··· DATA SUPPLIED ···
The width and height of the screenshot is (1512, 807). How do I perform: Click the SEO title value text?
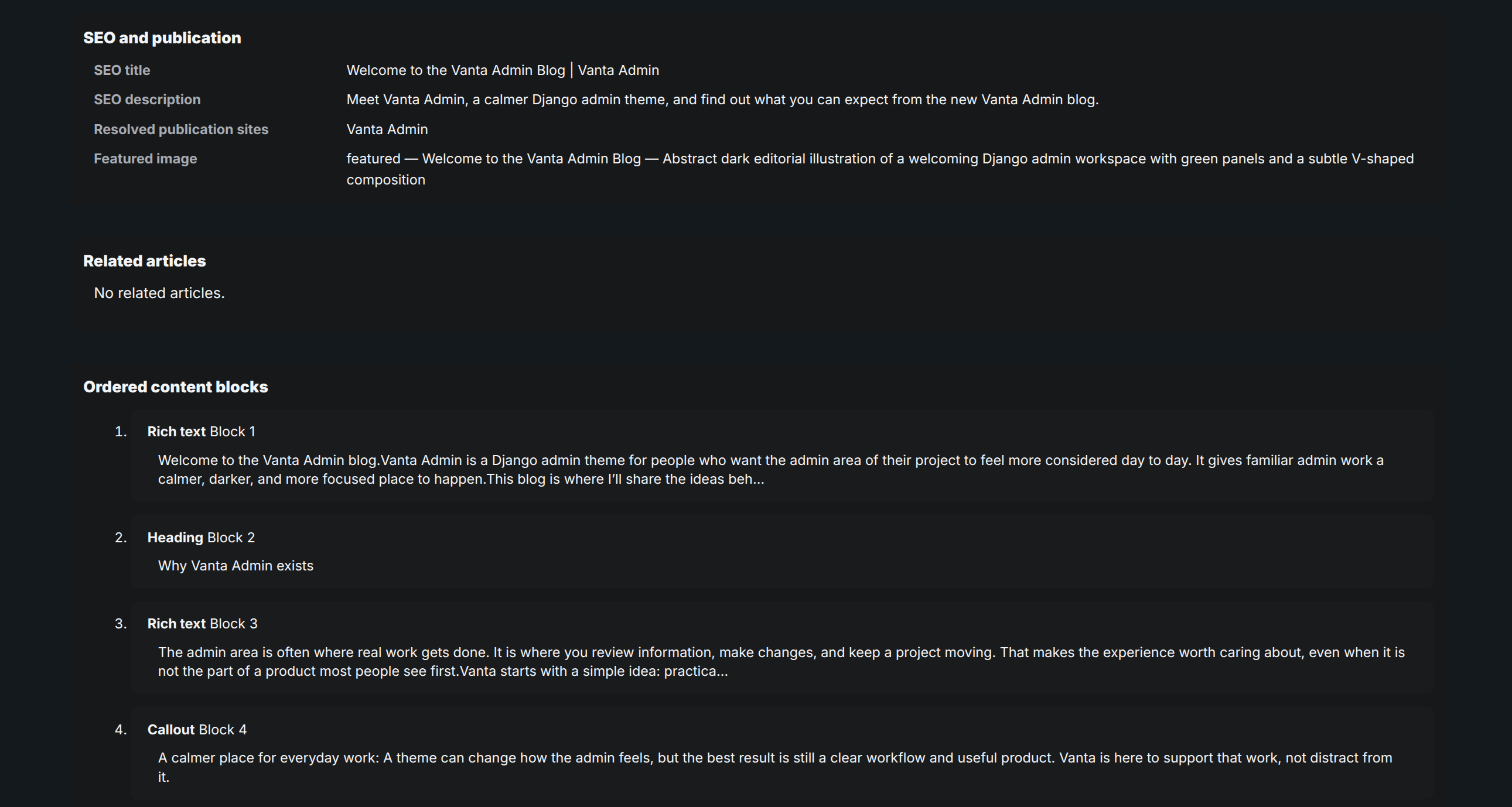[x=503, y=70]
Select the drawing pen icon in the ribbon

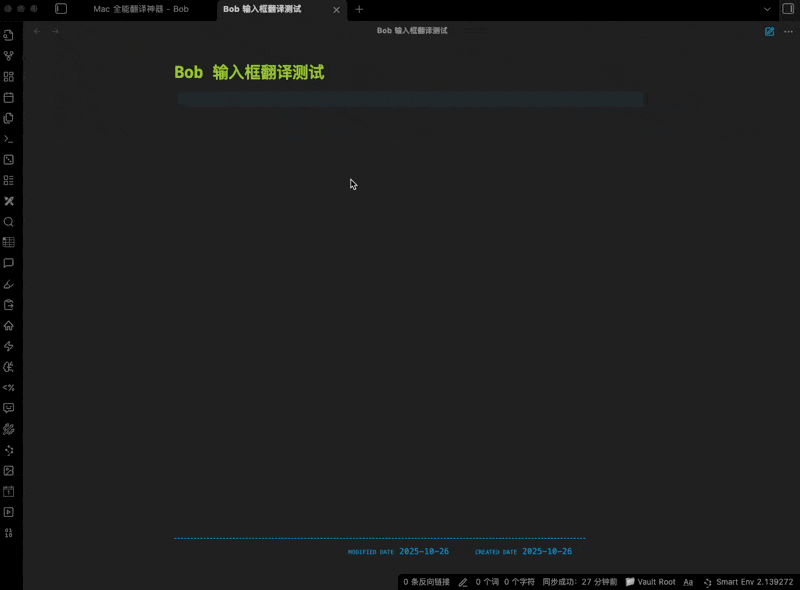9,283
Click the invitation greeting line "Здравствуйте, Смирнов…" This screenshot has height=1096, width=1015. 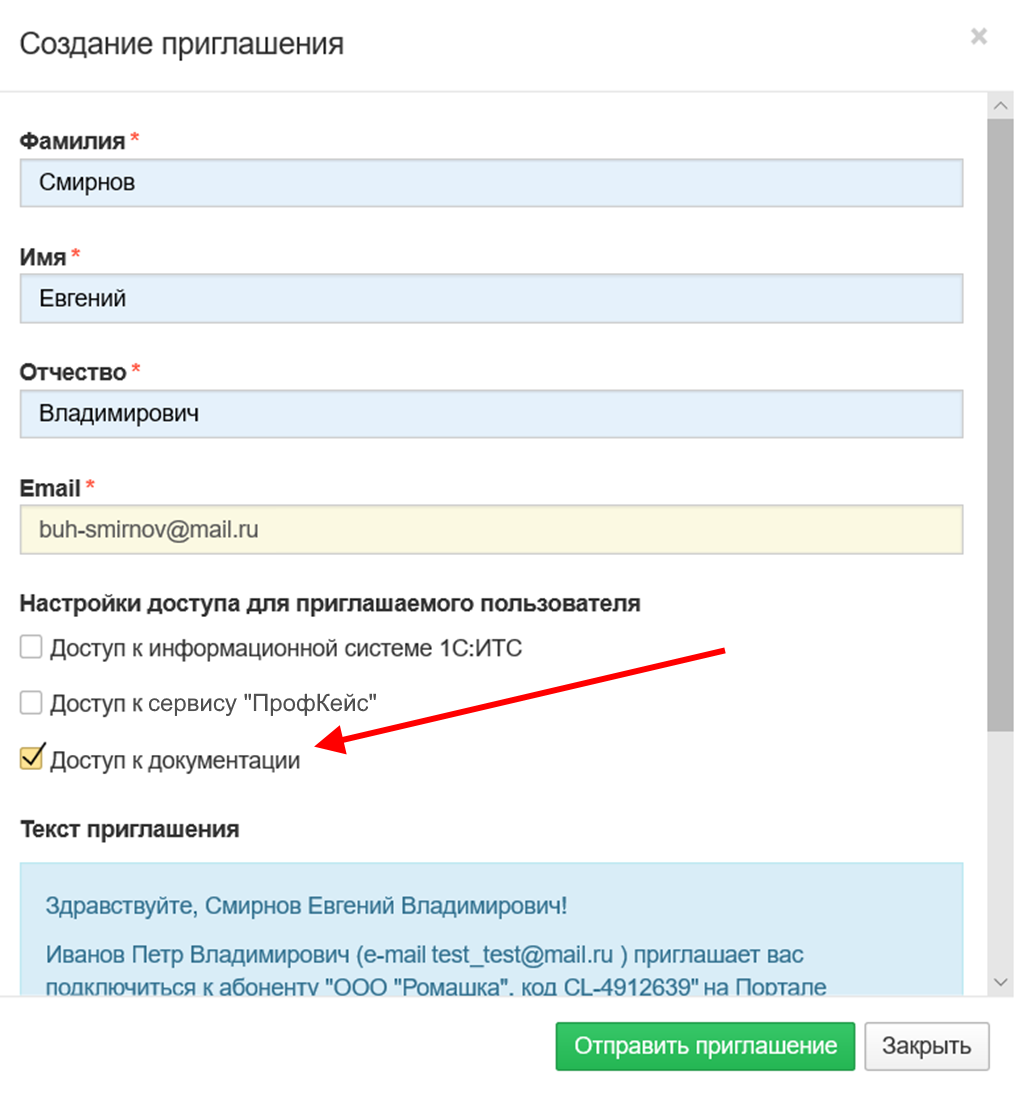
···
• TASK REQUIREMENTS: Without the pictures, repeat the listing exactly as it reads.

• RESULT FOR THIS TASK:
The width and height of the screenshot is (1512, 807). How do I perform: Click the SEO title value text?
[x=503, y=70]
Select the drawing pen icon in the ribbon

9,283
Click the invitation greeting line "Здравствуйте, Смирнов…" This screenshot has height=1096, width=1015. 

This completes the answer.